• Task details
Your job with the data below is to output exactly the lines from the one holding "Given: Click the fori.io/ducnq URL field" down to the one holding "Given: Click the clock icon on 受講開始日 header", both included, and no others.

[Entries shown Boundary: Start]

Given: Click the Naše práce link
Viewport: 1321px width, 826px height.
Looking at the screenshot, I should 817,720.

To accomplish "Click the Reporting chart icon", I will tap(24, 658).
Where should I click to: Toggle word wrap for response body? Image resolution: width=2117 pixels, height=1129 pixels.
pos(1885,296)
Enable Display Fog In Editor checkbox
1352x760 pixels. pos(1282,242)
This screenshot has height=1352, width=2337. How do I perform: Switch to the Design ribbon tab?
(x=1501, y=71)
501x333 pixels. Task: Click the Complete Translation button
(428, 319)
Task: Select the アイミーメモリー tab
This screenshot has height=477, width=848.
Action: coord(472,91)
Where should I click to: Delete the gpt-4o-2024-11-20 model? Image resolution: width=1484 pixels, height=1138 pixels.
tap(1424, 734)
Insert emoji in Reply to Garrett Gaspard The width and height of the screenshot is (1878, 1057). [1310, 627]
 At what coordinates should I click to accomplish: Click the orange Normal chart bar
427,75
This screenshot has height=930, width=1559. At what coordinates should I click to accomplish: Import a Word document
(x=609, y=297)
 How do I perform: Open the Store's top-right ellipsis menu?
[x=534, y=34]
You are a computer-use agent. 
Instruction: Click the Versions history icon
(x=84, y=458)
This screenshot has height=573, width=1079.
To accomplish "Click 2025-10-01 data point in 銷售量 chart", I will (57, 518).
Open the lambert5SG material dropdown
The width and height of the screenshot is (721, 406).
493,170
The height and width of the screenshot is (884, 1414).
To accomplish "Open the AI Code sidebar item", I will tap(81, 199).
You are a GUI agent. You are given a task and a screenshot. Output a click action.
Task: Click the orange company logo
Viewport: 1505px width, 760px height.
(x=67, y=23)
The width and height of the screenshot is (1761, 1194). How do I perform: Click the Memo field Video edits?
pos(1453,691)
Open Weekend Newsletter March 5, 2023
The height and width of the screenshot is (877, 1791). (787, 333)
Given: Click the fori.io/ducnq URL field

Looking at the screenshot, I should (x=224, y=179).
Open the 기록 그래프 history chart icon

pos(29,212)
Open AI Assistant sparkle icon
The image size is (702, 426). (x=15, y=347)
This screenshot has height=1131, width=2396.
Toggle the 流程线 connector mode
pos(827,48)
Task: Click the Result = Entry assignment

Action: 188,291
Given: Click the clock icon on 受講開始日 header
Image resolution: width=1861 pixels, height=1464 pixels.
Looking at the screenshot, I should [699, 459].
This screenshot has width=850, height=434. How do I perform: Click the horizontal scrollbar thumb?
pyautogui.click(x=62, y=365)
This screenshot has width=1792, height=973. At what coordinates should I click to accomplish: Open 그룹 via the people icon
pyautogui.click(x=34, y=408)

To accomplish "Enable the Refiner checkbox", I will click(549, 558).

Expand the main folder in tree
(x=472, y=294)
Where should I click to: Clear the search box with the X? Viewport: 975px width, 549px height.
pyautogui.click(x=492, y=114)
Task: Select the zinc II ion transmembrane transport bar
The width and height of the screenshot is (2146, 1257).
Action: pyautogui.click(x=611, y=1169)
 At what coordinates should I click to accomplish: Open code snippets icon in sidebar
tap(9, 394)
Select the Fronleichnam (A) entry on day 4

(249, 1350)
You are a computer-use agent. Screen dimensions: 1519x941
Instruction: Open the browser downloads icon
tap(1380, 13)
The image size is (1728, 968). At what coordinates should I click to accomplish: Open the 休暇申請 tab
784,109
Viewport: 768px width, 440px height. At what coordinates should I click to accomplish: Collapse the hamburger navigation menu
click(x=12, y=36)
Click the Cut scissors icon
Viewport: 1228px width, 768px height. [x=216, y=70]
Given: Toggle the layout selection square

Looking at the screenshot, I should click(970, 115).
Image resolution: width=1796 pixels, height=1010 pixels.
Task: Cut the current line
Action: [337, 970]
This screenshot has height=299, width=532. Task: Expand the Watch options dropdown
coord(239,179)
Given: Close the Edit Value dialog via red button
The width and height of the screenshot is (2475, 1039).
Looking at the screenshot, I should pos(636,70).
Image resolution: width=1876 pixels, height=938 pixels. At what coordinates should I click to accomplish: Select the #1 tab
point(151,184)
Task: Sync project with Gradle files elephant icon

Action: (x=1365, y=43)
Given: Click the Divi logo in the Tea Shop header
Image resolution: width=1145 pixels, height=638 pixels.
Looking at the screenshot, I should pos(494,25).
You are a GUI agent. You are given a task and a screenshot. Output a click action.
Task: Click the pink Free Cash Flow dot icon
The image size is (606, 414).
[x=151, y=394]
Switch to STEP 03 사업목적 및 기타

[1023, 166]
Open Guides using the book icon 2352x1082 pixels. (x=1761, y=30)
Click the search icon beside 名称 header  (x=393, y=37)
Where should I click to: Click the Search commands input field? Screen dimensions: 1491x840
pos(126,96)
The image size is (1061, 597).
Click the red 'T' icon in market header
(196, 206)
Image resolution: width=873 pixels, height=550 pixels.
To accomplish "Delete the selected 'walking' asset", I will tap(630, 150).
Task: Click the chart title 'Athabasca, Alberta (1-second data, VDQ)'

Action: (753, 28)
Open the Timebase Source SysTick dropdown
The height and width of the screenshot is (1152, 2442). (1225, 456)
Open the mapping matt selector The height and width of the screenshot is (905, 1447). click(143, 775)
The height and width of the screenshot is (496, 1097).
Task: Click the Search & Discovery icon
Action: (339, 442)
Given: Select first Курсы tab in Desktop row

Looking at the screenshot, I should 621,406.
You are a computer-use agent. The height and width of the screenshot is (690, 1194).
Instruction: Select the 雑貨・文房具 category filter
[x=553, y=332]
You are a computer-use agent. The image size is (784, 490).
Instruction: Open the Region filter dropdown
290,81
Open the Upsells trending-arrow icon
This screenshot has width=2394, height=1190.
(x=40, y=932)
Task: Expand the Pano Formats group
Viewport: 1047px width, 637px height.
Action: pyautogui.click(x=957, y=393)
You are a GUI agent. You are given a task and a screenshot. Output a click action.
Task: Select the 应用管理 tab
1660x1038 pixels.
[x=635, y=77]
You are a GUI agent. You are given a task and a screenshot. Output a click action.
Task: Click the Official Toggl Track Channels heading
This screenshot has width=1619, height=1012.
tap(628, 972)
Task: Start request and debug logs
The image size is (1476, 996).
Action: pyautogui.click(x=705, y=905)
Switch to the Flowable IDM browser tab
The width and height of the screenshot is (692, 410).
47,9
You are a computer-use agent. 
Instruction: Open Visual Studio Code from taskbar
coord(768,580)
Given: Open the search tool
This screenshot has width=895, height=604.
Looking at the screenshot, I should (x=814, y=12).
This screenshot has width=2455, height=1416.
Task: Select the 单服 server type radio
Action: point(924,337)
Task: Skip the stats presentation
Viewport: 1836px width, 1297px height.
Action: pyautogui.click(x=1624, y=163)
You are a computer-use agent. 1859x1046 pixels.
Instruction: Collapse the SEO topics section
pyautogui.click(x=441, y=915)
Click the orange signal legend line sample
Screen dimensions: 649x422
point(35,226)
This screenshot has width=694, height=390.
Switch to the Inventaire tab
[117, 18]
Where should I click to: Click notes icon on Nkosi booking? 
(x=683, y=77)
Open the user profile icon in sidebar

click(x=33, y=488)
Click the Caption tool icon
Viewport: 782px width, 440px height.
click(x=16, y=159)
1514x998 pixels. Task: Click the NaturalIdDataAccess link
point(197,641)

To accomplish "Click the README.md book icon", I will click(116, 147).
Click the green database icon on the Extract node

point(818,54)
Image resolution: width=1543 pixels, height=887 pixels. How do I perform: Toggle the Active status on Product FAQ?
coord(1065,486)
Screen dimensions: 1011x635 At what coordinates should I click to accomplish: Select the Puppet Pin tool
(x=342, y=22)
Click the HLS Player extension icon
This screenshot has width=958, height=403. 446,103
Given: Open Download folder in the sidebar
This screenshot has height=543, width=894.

[Entries shown Boundary: End]

• Task solution
Given: Click the fori.io/ducnq URL field

Looking at the screenshot, I should (x=224, y=179).
Open the 기록 그래프 history chart icon

pos(29,212)
Open AI Assistant sparkle icon
The image size is (702, 426). (x=15, y=347)
This screenshot has height=1131, width=2396.
Toggle the 流程线 connector mode
pos(827,48)
Task: Click the Result = Entry assignment

Action: 188,291
Given: Click the clock icon on 受講開始日 header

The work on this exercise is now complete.